In the entries that follow, say how many lines contain the string "after". Give no other words.
(Dataset extract)
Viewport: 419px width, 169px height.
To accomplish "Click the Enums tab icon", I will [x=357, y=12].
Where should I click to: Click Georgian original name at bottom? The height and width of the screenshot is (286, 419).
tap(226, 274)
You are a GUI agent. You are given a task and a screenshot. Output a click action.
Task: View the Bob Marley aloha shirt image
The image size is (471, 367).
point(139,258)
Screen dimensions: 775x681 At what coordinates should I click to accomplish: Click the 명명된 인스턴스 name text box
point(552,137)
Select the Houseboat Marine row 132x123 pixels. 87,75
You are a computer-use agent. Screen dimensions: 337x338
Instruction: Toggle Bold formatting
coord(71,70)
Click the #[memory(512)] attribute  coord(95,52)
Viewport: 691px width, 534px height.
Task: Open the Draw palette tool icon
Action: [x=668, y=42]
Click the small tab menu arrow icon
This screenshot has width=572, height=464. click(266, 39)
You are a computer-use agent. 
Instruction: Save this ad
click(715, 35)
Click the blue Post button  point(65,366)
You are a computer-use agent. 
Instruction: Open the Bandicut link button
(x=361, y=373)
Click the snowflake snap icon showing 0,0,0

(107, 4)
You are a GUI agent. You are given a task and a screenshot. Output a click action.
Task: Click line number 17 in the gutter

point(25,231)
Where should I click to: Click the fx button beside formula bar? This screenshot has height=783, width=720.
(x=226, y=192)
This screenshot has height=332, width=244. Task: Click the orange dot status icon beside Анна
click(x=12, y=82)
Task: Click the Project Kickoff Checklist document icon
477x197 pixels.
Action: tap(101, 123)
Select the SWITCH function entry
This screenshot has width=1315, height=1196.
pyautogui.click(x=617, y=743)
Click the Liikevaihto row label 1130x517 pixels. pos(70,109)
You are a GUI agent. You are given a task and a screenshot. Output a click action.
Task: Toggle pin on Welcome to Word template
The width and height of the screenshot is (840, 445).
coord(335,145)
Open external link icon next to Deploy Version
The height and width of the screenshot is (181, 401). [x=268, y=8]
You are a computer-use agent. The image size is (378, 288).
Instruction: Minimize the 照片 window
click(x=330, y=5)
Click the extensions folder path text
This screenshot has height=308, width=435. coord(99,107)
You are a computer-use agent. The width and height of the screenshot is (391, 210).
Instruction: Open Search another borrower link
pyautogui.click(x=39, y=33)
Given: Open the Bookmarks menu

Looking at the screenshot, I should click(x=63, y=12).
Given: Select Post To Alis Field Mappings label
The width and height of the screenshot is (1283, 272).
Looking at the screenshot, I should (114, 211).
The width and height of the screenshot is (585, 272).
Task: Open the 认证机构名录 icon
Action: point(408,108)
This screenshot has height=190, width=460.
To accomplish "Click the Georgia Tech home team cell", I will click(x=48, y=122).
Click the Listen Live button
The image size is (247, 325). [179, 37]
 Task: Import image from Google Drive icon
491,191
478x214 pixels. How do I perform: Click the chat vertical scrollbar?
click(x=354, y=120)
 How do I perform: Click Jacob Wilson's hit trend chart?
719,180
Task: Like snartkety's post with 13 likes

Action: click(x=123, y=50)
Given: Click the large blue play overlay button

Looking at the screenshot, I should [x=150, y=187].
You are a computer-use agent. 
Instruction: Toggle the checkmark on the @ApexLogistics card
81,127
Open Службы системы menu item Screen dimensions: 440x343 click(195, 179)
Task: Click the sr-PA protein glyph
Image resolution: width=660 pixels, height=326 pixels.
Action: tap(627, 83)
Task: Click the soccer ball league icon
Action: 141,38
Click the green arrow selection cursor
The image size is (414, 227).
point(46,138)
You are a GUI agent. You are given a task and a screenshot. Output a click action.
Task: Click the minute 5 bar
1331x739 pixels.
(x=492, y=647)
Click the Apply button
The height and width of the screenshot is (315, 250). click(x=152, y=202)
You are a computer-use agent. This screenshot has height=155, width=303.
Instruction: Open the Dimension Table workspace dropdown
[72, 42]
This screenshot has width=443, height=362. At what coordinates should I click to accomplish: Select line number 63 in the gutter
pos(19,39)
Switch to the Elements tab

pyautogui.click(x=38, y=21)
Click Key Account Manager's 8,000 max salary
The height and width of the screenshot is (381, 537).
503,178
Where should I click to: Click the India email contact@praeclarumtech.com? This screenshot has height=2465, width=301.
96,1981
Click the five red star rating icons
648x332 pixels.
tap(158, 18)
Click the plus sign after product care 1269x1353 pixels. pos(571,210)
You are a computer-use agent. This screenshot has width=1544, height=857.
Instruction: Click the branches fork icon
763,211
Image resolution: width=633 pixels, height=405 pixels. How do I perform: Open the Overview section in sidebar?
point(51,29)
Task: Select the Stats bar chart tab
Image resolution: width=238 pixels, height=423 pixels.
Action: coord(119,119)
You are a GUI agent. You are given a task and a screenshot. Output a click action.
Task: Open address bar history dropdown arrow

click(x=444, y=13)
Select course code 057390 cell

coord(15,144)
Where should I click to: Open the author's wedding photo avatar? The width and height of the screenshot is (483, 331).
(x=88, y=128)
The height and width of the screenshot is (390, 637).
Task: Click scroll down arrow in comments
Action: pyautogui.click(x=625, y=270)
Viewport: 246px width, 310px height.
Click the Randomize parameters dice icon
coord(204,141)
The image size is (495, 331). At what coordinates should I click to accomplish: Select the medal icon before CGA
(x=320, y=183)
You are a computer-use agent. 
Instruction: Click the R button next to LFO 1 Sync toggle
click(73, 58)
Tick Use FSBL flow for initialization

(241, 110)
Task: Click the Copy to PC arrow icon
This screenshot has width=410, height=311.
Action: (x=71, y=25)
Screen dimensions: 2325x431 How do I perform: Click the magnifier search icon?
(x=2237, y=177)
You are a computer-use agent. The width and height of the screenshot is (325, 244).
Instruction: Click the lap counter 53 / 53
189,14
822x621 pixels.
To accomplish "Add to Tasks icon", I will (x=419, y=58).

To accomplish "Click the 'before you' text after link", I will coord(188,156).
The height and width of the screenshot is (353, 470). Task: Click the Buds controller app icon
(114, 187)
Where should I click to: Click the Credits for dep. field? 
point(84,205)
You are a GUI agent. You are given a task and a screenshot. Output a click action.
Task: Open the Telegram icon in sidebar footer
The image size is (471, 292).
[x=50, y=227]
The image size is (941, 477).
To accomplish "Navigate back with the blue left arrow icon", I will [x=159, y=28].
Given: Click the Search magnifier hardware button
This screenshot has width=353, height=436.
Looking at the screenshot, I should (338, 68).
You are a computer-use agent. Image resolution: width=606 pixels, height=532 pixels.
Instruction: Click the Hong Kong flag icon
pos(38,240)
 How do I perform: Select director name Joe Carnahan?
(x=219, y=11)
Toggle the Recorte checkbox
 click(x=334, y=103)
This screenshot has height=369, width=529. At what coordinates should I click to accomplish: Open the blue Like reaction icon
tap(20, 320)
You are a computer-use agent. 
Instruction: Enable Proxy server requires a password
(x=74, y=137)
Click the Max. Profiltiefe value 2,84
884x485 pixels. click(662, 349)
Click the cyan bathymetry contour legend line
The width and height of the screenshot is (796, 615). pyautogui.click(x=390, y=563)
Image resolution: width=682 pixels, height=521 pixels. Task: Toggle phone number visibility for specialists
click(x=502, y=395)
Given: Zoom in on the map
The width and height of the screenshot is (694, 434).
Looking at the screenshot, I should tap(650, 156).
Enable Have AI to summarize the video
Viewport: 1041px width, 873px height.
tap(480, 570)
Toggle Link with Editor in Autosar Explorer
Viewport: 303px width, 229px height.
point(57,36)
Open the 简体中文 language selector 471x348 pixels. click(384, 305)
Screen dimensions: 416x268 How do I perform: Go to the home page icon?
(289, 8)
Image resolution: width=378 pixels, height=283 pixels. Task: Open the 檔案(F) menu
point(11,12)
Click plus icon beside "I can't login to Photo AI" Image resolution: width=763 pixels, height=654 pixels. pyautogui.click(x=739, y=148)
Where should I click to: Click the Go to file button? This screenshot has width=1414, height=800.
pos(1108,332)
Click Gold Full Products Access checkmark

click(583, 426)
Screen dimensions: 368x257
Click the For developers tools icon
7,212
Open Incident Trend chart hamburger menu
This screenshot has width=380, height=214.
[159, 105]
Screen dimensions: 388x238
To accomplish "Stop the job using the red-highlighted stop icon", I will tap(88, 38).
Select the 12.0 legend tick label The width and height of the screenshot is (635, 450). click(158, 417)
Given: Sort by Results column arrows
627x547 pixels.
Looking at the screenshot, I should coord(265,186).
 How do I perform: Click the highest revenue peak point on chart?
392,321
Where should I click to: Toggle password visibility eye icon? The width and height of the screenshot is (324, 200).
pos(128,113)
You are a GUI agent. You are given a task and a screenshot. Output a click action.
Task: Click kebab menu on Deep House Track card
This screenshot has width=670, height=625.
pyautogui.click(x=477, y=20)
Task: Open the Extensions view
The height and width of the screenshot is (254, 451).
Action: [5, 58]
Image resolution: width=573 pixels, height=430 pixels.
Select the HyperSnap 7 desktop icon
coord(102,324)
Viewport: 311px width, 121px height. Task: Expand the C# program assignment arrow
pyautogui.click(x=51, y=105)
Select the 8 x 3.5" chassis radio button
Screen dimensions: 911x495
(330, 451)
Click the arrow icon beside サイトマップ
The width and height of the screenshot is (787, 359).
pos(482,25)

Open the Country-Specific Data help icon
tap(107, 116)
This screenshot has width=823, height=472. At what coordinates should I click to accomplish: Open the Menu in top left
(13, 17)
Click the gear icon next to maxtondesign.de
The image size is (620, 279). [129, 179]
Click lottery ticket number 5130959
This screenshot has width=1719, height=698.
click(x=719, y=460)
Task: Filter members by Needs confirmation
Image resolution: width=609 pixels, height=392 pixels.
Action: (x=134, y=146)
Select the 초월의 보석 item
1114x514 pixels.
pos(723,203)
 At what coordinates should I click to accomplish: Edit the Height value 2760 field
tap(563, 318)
(End Dataset extract)
- [Task solution]
2